I got some really, REALLY nasty comments from readers about the ban towards the end. I didn’t publish many of them because they were so hurtful and, I felt, not the least bit constructive. I cheated a few times as things were winding down, and some readers told me they thought I was setting a bad example, being irresponsible, acting stupidly and selfishly, buying stuff I didn’t need, and all sorts of other judgmental stuff that was very difficult to hear … especially as I was doing this experiment for myself, with no intention of setting any example, good or bad.

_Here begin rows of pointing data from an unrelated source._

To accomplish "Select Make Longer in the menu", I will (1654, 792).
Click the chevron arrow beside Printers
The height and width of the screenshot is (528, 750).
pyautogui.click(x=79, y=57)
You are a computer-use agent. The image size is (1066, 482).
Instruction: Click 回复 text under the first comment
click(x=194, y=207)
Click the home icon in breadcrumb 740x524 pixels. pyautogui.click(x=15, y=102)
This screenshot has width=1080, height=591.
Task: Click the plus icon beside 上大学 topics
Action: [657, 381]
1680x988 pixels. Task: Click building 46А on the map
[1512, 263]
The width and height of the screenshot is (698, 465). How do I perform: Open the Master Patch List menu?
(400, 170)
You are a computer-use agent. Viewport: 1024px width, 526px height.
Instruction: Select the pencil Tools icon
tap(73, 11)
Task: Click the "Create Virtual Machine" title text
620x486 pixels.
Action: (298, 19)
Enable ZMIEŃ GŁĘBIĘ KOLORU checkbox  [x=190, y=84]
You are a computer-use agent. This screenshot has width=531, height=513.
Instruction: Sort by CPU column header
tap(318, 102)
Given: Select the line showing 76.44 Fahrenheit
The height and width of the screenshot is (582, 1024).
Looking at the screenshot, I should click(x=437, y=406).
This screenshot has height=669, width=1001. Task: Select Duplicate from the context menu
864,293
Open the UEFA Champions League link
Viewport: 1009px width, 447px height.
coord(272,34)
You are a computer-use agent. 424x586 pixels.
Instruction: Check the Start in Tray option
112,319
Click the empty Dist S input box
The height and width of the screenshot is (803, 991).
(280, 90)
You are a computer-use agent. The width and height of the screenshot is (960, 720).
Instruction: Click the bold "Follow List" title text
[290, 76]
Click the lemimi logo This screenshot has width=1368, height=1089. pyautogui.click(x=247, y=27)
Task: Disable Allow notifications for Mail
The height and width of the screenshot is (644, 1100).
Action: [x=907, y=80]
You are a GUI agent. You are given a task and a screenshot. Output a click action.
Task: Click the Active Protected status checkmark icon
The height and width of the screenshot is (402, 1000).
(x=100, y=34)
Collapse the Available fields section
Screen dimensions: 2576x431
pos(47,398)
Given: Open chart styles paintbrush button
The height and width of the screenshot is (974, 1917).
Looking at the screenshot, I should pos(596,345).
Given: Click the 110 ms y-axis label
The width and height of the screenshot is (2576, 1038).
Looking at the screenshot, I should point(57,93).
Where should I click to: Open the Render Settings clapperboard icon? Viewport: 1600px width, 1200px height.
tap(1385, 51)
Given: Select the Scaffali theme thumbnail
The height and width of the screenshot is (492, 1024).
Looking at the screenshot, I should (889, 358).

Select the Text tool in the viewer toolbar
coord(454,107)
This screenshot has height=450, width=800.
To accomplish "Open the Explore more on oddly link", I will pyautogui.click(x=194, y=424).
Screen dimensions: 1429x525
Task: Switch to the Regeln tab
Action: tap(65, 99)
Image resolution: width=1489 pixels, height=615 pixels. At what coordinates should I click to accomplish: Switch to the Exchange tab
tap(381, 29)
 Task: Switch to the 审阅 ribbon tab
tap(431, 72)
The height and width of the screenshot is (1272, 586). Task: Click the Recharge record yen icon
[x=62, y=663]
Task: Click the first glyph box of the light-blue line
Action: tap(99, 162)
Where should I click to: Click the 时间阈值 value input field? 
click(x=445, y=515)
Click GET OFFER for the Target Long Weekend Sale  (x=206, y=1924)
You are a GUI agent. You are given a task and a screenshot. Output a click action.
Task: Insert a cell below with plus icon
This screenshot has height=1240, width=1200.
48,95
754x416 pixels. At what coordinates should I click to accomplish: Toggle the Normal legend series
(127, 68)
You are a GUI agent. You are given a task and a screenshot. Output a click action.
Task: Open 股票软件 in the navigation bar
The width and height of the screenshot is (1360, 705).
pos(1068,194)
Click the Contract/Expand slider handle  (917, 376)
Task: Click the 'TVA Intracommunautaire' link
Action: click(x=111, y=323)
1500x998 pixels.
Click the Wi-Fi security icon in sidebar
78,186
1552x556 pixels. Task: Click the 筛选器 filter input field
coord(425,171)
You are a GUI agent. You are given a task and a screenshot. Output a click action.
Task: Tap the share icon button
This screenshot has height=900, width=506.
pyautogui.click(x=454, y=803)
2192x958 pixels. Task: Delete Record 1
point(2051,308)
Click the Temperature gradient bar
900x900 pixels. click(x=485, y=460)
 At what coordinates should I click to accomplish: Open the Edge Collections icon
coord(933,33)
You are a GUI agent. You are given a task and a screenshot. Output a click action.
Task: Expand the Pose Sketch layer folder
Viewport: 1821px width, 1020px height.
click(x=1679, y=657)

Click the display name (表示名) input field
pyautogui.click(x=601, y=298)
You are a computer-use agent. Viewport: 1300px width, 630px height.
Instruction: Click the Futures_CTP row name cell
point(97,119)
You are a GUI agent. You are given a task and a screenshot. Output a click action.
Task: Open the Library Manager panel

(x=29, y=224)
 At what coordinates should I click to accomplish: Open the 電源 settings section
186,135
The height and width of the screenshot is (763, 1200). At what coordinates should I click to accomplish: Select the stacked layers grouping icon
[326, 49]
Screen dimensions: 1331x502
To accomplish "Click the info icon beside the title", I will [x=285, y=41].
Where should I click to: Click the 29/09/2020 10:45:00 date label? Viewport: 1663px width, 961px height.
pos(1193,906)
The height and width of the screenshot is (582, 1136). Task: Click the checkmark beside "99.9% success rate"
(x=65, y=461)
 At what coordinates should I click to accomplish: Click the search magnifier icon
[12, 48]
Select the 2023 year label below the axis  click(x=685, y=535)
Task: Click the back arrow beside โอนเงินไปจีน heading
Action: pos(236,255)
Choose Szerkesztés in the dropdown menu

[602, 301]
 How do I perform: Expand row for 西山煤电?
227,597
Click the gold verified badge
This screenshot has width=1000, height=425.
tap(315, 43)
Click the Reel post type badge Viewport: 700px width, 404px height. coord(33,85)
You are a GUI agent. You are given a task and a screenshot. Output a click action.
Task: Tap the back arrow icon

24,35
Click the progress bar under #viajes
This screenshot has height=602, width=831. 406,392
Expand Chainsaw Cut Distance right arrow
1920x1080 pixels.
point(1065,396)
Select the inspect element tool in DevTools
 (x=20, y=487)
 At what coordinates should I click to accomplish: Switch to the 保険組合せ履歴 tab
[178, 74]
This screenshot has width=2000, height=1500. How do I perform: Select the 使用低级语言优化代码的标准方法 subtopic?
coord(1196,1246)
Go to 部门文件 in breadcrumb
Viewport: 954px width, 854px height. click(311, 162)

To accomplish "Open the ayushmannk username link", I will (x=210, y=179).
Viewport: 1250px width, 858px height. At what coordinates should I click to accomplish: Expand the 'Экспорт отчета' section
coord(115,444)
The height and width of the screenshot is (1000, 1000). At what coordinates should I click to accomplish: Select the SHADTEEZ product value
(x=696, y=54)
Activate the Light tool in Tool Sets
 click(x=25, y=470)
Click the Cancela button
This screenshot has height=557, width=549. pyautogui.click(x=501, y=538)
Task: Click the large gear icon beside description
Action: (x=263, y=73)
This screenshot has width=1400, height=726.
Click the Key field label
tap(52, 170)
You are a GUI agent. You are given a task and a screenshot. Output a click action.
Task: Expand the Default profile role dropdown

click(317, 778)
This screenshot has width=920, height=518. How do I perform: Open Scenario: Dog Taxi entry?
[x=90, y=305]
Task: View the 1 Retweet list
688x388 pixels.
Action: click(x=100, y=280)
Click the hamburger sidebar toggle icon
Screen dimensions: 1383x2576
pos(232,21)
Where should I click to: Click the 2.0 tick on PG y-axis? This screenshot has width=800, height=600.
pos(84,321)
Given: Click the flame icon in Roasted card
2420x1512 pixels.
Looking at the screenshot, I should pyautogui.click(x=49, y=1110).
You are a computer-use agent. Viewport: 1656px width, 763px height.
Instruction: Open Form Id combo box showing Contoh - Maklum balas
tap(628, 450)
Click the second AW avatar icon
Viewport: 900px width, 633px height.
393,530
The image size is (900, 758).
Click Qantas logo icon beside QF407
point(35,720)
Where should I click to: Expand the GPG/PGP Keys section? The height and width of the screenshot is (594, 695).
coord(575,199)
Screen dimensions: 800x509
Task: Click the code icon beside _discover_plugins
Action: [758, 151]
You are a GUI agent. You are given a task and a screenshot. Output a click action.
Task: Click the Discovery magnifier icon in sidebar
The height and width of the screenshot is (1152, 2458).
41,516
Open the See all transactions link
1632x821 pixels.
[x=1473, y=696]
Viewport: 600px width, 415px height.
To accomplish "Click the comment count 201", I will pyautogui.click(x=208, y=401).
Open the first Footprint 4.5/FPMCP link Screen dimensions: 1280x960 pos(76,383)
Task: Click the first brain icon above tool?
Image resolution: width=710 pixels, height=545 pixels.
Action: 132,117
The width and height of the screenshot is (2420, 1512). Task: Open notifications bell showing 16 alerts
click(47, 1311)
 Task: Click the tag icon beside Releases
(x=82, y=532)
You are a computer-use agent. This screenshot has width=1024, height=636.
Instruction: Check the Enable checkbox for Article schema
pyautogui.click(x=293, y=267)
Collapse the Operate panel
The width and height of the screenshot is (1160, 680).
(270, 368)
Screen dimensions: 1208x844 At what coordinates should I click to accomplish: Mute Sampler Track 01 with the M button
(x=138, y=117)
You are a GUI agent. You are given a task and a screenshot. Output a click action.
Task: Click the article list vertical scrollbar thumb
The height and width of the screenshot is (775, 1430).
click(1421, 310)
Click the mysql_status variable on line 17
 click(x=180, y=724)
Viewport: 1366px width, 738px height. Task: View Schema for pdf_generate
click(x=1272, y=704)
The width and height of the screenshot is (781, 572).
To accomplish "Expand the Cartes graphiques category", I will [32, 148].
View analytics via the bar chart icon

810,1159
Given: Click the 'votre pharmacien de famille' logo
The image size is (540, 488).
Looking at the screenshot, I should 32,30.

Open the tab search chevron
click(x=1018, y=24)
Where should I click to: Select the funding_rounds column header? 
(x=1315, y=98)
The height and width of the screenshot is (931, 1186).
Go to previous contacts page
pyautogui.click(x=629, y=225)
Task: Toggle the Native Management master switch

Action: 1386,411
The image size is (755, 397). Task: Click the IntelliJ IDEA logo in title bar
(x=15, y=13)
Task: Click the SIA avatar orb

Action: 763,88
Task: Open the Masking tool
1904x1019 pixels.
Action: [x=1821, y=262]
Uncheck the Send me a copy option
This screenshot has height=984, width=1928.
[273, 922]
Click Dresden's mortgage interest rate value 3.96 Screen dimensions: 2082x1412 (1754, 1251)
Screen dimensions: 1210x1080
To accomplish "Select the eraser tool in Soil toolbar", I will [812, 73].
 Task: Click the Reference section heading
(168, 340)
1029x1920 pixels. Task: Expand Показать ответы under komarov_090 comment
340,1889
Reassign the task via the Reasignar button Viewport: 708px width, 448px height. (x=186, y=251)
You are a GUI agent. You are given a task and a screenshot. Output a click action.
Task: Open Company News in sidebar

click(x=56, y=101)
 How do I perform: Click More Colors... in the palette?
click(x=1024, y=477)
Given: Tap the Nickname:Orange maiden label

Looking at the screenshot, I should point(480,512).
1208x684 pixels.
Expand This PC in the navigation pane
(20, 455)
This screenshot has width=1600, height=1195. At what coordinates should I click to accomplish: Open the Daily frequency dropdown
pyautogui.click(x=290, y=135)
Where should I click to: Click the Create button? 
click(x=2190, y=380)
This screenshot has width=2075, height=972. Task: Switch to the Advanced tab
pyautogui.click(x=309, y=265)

To clarify, I used the shopping ban to explore my own spending issues and work on a behavior that had challenged me for a long time, and I chose to share that journey. If my actions were inspirational to people, that’s fantastic! I never encouraged anyone to follow in my footsteps, but if they wanted to, that was just fine. Being told that I was disappointing people by not living up to their standards for ban-behavior, however, felt upsetting and unfair. I understand that publishing writings about myself may make me a minor role model, whether I want to be or not. But I felt maliciously judged by some of these comments in a way that shamed me for being honest about my missteps. Like I was being told that anything less than perfect-superhuman behavior was unacceptable. And, as I’ve said, I am far from perfect. FAR, people.
Now, I do love it when my readers challenge me, and disagree with me, ask me the tough questions, and get fired up about issues that we can all discuss together. So don’t get me wrong and think that I expect everyone to lavish me with praise no matter what I say or do. Not at all. But I am even more sensitive about money than I am about weight, and sharing the shopping ban was even more difficult than sharing my body-image hang-ups. To get a big dose of comment-based shame for my actions has made me very wary of sharing that type of information again.
So I’m not immediately ready to write about ban-related matters, especially as I have continued to struggle with my finances in the aftermath. In October, once a full year has gone by, I promise a mondo recap … but I’m simply not ready yet. I need some more distance on the whole experience before I’m ready to share again.